Only in Golf: The Handicap Case and Other Oddities
The trial took twenty one days, and the verdict wasn’t reached for another two weeks. The six year claims of libel were dismissed, and news of the decision was so secret that it was delivered to the plaintiff in an envelope by the court. Another case for Perry Mason? That depends on the quality of his golf game. The Hermitage Golf Club in Lucan, County Dublin was recently sued for a sum of 13.2 million (Euros, one would assume) for the damaged reputation of retired insurance official Thomas Talbot – by lowering his golf handicap.
The 75 year-old golf devotee was happily swinging away at a 21 handicap, and feeling just fine about it, when suddenly, despite the process taking several years, his handicap at the club was relisted at 13, a reduction of 7.7, to be exact. To claim a 21 handicap on a par 72 course indicates that one generally shoots around 93. A 13 handicap suggests something around 85 – huge difference, if you live in or anywhere near my world. Not only did Talbot sue the club, but the former handicap secretary as well, claiming that friends would no longer play with him, and that he had been labeled a “cheat.”
I wonder what it was that people were noticing about Talbot’s play that brought about this accusation of “sandbagging.” Was he offering large wagers, then winning everything? Well, in the end, the court wouldn’t buy it. The libel charge was dismissed, but the lesson is clear. Nobody takes their golf game more seriously than an Irishman.
In other strange occurrences, golfers in southern California experienced one for the grandchildren on the San Juan Hills Golf Club in San Juan Capistrano. It’s an ocean side course, with all of the beautiful views, smells and creative hole design that such a setting can bring – not to mention the wildlife. I’m sure, however, that players would prefer that life forms remain in their milieu, but “fish gotta swim, birds gotta fly,” and they did at San Juan Capistrano.

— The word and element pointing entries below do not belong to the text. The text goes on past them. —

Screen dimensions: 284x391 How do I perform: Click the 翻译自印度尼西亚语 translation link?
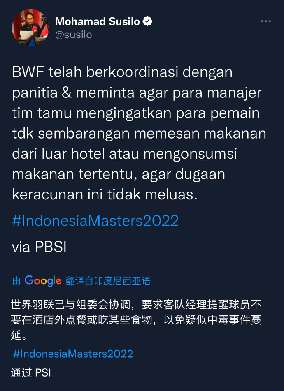click(108, 281)
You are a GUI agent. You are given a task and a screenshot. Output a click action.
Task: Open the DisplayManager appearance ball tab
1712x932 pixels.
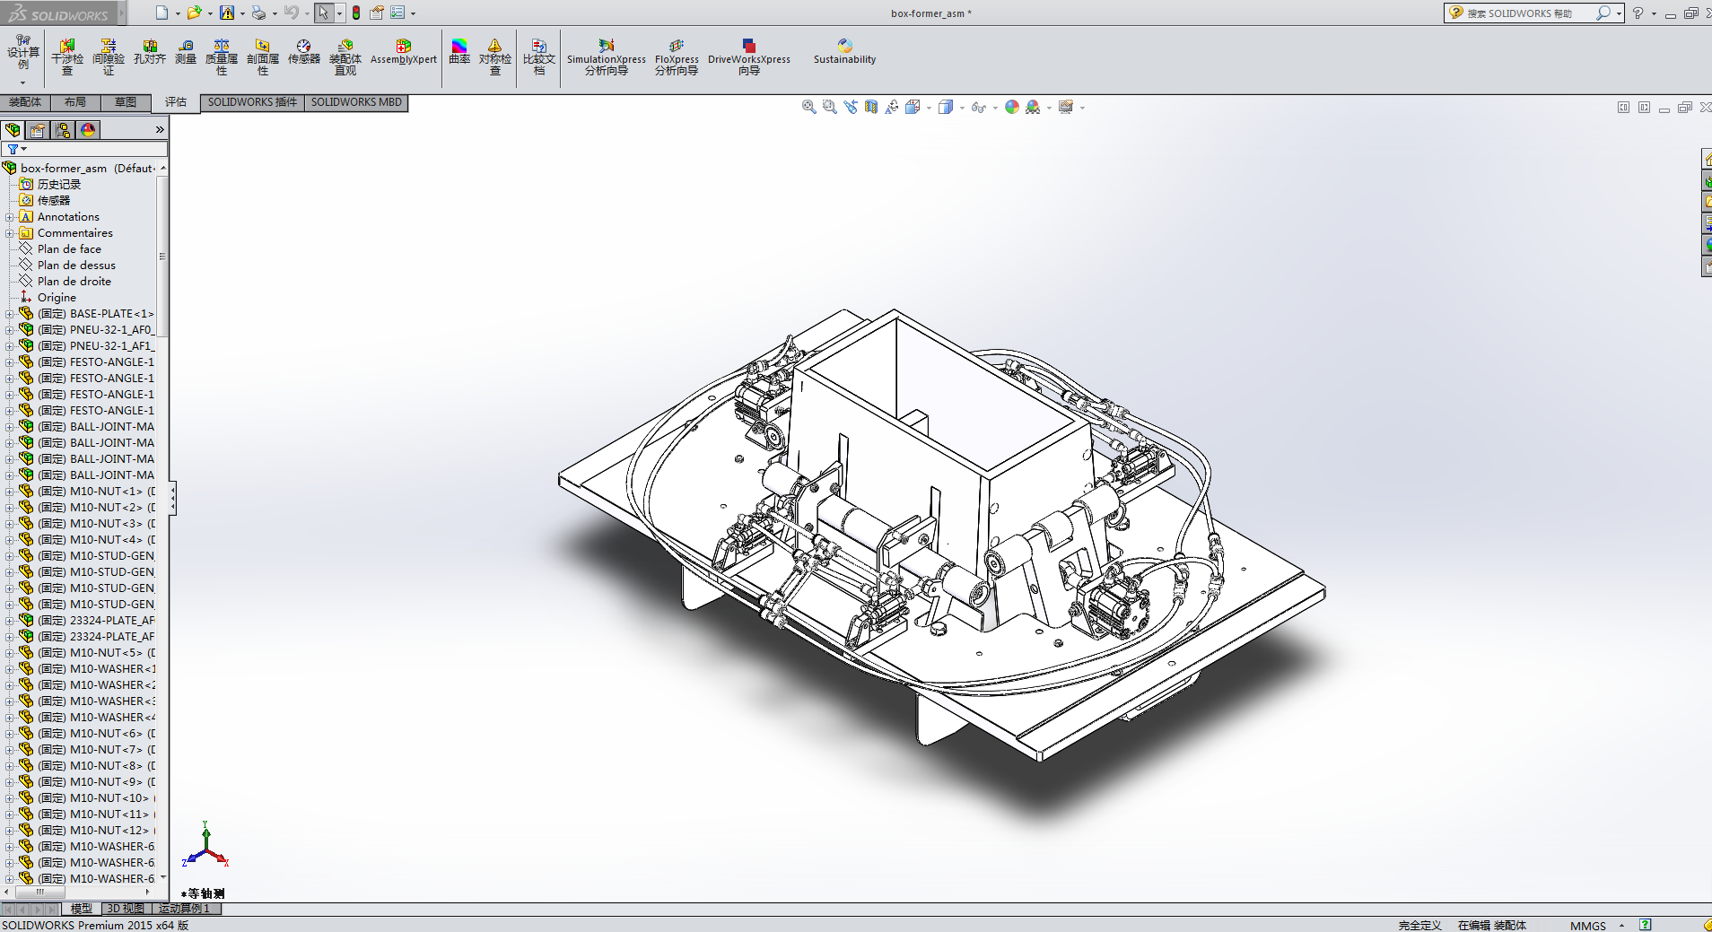click(x=88, y=130)
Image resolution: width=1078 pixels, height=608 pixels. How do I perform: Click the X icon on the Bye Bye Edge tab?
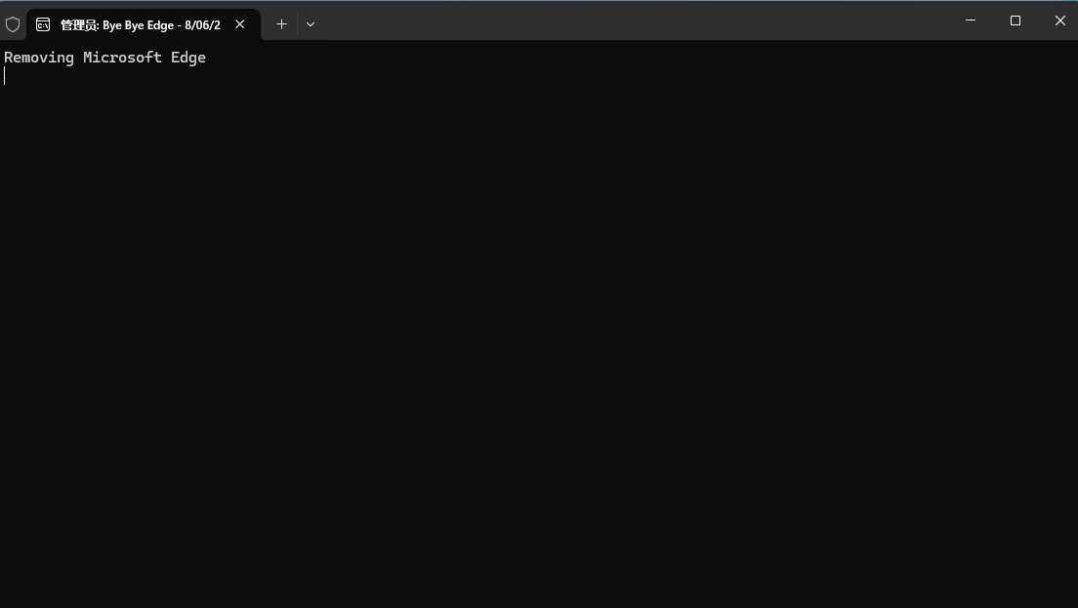[239, 23]
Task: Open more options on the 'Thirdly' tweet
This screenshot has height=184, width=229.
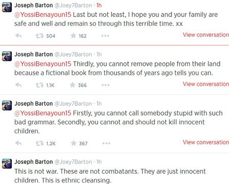Action: pyautogui.click(x=105, y=85)
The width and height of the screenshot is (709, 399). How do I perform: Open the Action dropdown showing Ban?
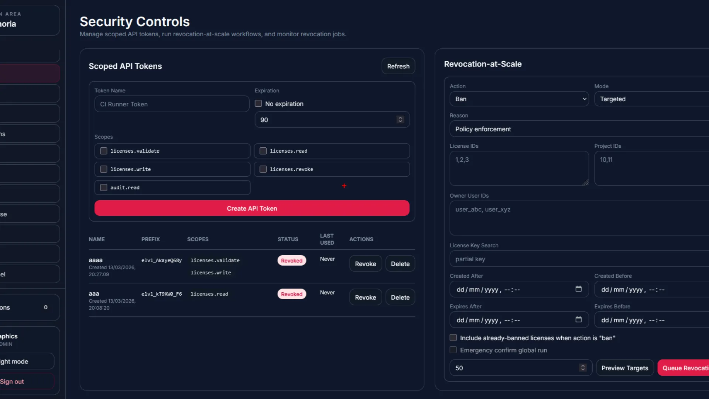(519, 99)
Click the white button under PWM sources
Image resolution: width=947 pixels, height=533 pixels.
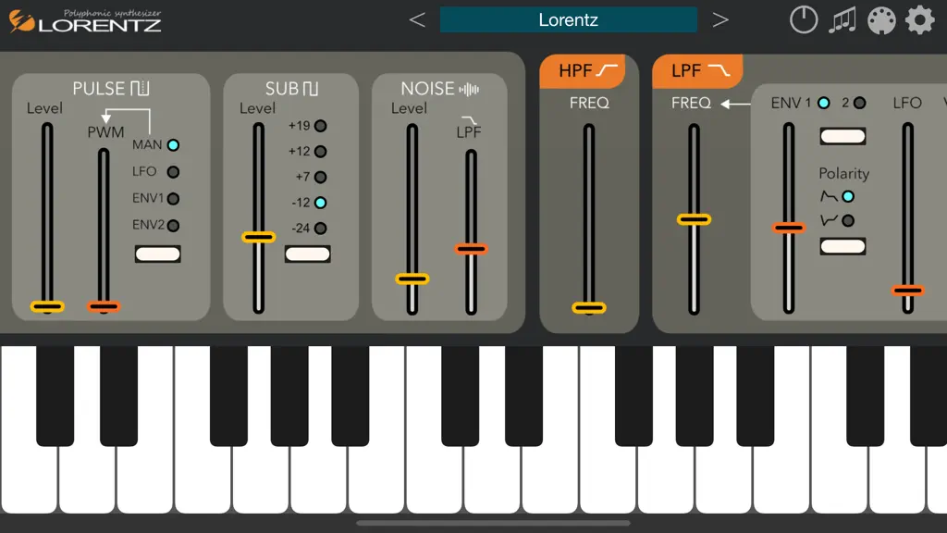[x=157, y=254]
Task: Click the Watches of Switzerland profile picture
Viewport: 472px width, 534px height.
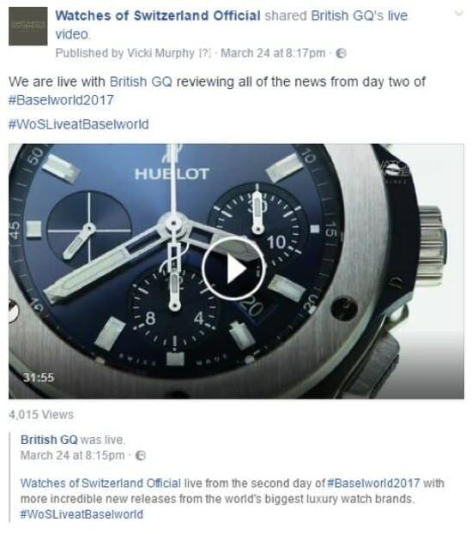Action: (28, 26)
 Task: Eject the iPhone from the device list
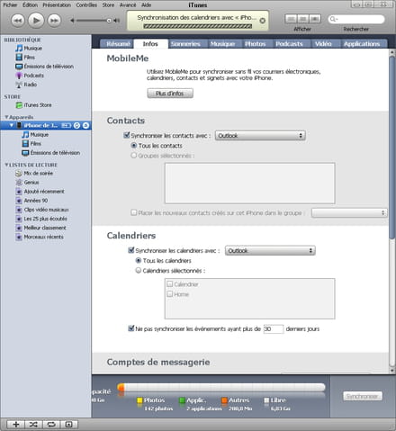click(86, 125)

A two-foot shark fell out of the sky onto the twelfth tee, where a group had just vacated the premises. Apparently, the creature (not a true fish – osteichythes – but a fish with cartilage for skeleton – chondrichthyes) was picked up out of the ocean by a sea-going bird and dropped on the way to dinner. He was taken from the course by employees, put in a bucket of sea water, and returned to the ocean, all in all a good day for the shark. In all the reports, however, I believe that the central question was missed. If one is going to run the risk of this sort of thing happening, just by going out and playing an innocent round of golf, I don’t care what kind of “icthyes” he is. I want to know what kind of prehistoric leviathan is flying around dropping sharks onto golfers.
In a more poetic observation, it was my pleasure to come across a photo at the Salonpas Cup Championship of Japan. I was not aware that this tournament is one of Japan’s four majors, initiated by Nippon Television in 1973, and elevated to major status in 2008. Morgan Pressel won it in 2010, Annika in 2003, and Karrie Webb won it twice in ‘01 and ’02. But the cool thing about the Salonpas? Get a load of this gorgeous trophy. The photographer who took the shot wondered at its cultural significance, and I have one or two theories. The first suggests that the trophy is a tribute to the earliest, most ancient versions of the modern golf bag. Other than that, it might have served in ancient times as the middle size bucket at the driving range. It’s beautiful nonetheless.
The moral of the story this week is – be true to your game when reporting your handicap, especially if your Irish, institute shark repellent or a spear gun as a regular part of your California golf regimen, and always try to find new, beautiful things about the game. They’re everywhere.